Tarens’s startled glance met her anxiety straight on.

She added, upset, ‘His fever is soaring. Worse, that wet cough’s settled into his chest with a speed that is dreadfully frightening.’

Tarens’s blunt features drained, his bruised eye tinged grotesquely purple and yellow beneath his rumpled, fair hair. ‘Can’t be the same fever!’

Kerelie chewed her lip.

‘Can’t be!’ Tarens insisted, rock stubborn. ‘Efflin’s always been strong as an ox. Surely he’s just stuffed up and grouchy.’

Kerelie shook her head, then spun, blinking back desperate tears. ‘Not today.’

Tarens stifled the surge of his helpless anger. Bad luck was too busy, and setting a clutch, if the malady that had reaped half of their family struck again and took their older brother.

‘You know the Light’s priests claim we owe retribution,’ his sister said, muffled. She swiped at wet eyes, then knotted her damp palms in her skirt. ‘Grace fled, they say, since corruption divided the faithful.’

Tarens slammed the axe into the top of a fence-post with the raw force to split oak. ‘I won’t swallow the doom in the priest’s windy scriptures! Or their guilt, which wrings piteous offerings out of the masses.’ He rejected the afflicted belief, that the blight of disease was justified punishment for the Great Schism caused when heaven’s sent avatar turned apostate and denounced the blessed Light’s doctrine. ‘Cattle sicken,’ he added, ‘in years when they’re stressed, or when a fulsome herd overgrazes their pasture.’
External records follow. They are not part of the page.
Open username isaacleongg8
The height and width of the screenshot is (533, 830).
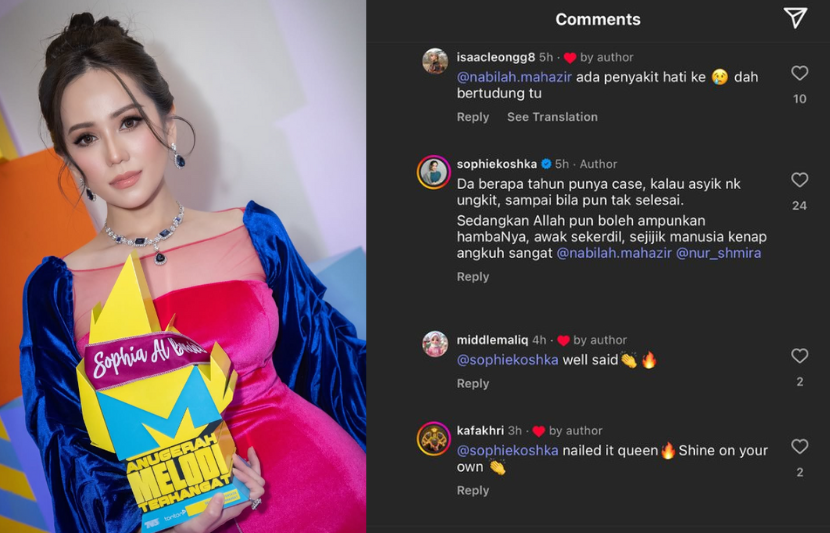tap(495, 57)
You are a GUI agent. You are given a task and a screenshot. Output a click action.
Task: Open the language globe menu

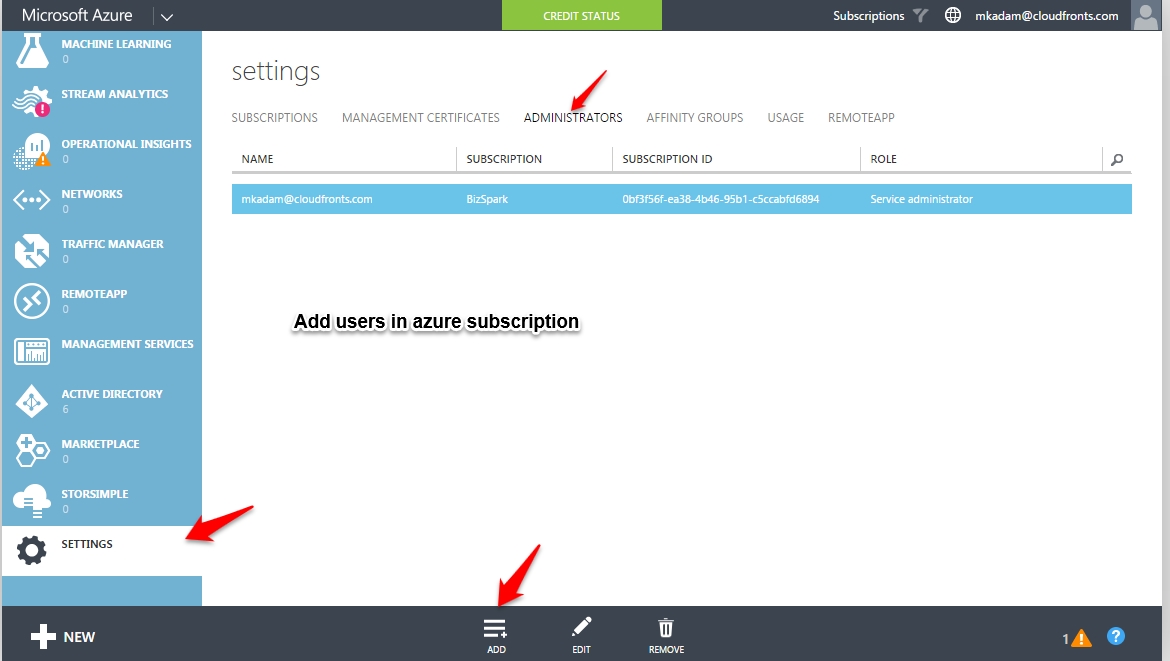click(x=953, y=16)
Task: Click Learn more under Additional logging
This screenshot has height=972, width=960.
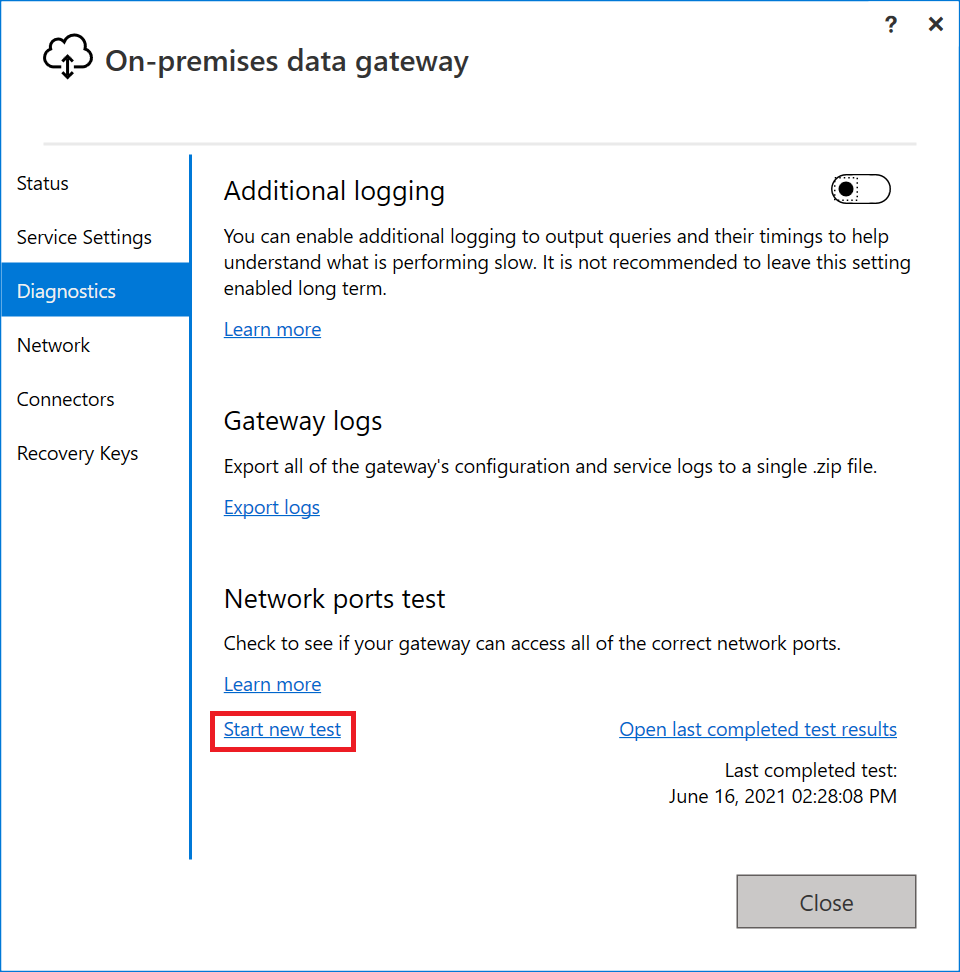Action: (272, 329)
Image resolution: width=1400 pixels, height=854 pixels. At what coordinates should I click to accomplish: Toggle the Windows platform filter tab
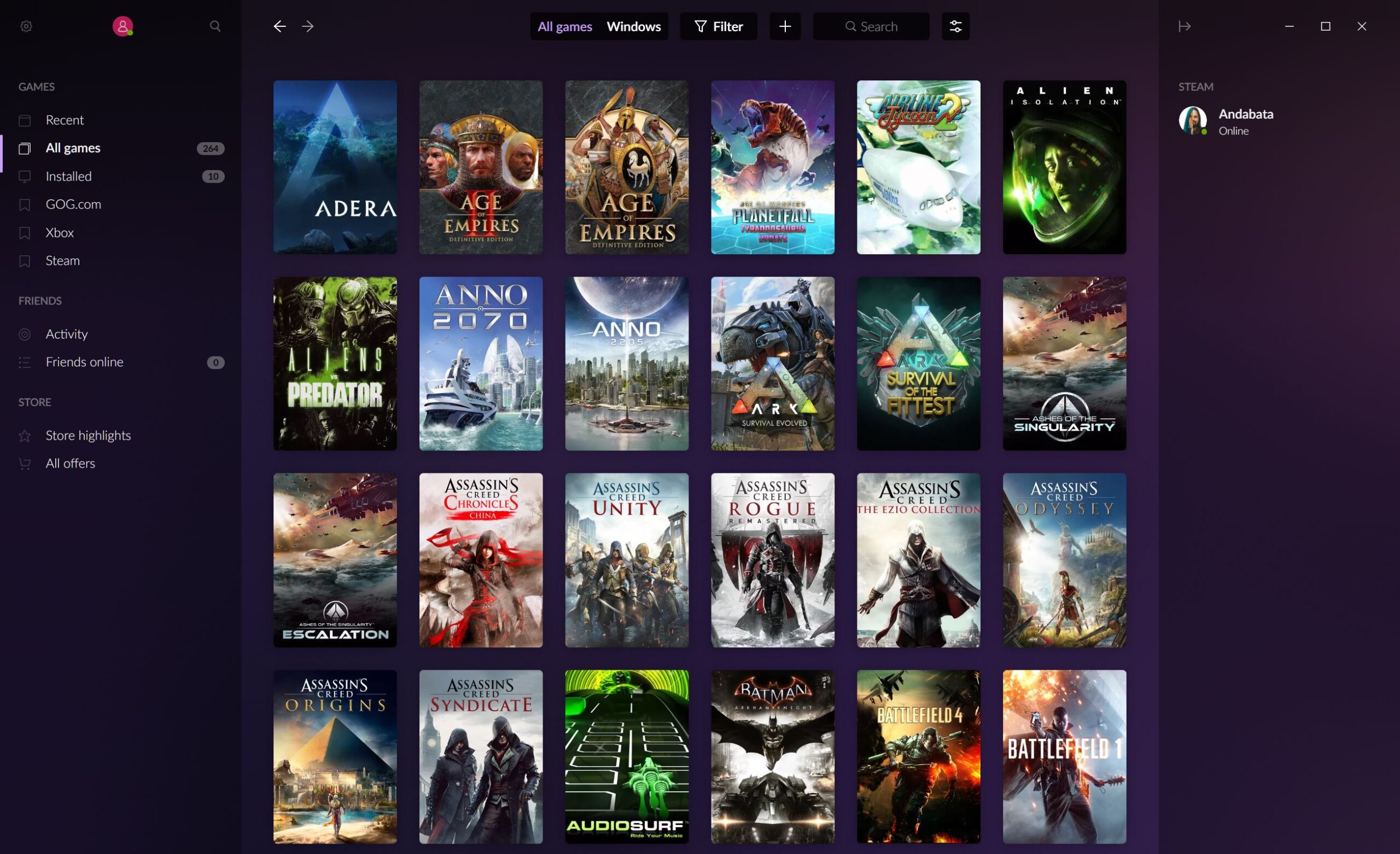633,26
Other rumours sprung from barbarian sources claimed the ailments stemmed from the waning surge of the flux lines. The land’s health, they held, was starved thin near the towns, where the flow of the mysteries no longer flourished. But no initiate talent from that ancient heritage dared to step forward or challenge the fires of rampant theology. Not with the practice of herb witchery and magecraft crushed under an interdict with a death sentence.

‘Just go,’ Kerelie urged, breaking off the debate. ‘Tell the apothecary we also need a flask of syrup to ease a raw throat.’